───── Materials provided

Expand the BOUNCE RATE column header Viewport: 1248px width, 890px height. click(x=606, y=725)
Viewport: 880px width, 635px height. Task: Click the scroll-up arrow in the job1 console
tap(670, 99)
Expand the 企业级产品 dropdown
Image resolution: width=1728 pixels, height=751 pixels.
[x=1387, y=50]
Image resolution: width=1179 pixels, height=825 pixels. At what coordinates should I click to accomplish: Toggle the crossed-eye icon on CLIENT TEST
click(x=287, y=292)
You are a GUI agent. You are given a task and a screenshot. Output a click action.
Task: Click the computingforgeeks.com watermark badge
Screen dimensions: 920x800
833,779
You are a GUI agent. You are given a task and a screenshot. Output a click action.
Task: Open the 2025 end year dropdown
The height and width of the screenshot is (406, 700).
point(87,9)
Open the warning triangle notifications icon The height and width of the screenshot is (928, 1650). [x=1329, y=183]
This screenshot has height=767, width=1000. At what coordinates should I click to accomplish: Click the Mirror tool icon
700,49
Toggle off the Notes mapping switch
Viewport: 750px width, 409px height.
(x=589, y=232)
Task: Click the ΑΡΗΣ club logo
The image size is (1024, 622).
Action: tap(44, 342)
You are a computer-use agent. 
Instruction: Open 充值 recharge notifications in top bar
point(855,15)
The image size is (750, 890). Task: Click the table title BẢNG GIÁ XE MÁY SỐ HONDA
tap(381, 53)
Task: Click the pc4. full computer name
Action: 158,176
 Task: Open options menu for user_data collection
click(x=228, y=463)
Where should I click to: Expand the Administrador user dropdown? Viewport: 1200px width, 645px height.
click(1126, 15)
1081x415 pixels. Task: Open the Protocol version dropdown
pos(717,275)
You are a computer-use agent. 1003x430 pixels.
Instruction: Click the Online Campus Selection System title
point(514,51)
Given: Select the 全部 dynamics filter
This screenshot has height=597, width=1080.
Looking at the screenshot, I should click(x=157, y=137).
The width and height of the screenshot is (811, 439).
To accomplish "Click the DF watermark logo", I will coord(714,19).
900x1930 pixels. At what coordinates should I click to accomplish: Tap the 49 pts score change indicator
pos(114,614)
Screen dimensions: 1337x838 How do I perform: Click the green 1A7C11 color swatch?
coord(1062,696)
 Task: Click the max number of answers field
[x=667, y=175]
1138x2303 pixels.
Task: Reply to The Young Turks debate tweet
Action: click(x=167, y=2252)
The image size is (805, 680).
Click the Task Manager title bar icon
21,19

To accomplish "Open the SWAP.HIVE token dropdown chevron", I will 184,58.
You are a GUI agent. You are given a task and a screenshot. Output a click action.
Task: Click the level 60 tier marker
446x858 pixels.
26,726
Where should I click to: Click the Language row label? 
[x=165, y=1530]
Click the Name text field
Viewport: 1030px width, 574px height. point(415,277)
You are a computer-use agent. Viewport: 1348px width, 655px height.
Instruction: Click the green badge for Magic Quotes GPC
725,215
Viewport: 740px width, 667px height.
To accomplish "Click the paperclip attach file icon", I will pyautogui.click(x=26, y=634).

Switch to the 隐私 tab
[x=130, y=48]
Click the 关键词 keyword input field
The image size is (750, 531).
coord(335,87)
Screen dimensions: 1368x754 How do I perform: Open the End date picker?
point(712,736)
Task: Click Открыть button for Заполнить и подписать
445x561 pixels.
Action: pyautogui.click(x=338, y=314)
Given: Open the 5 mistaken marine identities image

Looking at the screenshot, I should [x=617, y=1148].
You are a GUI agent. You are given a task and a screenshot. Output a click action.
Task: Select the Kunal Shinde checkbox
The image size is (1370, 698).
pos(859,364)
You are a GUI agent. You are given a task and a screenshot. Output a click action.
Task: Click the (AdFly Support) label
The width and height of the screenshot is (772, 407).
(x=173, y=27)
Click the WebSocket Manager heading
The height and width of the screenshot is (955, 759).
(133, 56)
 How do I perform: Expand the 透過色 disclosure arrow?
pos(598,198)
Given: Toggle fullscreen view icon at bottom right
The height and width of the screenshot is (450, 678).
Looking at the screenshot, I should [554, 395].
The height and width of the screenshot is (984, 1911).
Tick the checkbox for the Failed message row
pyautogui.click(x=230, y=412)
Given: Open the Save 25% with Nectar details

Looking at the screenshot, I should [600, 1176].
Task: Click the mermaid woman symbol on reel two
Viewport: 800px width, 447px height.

──────────

**Work order:** From the entries, find how many lines contain "watermark" and give the number alone.

**Solution to the exercise:** 2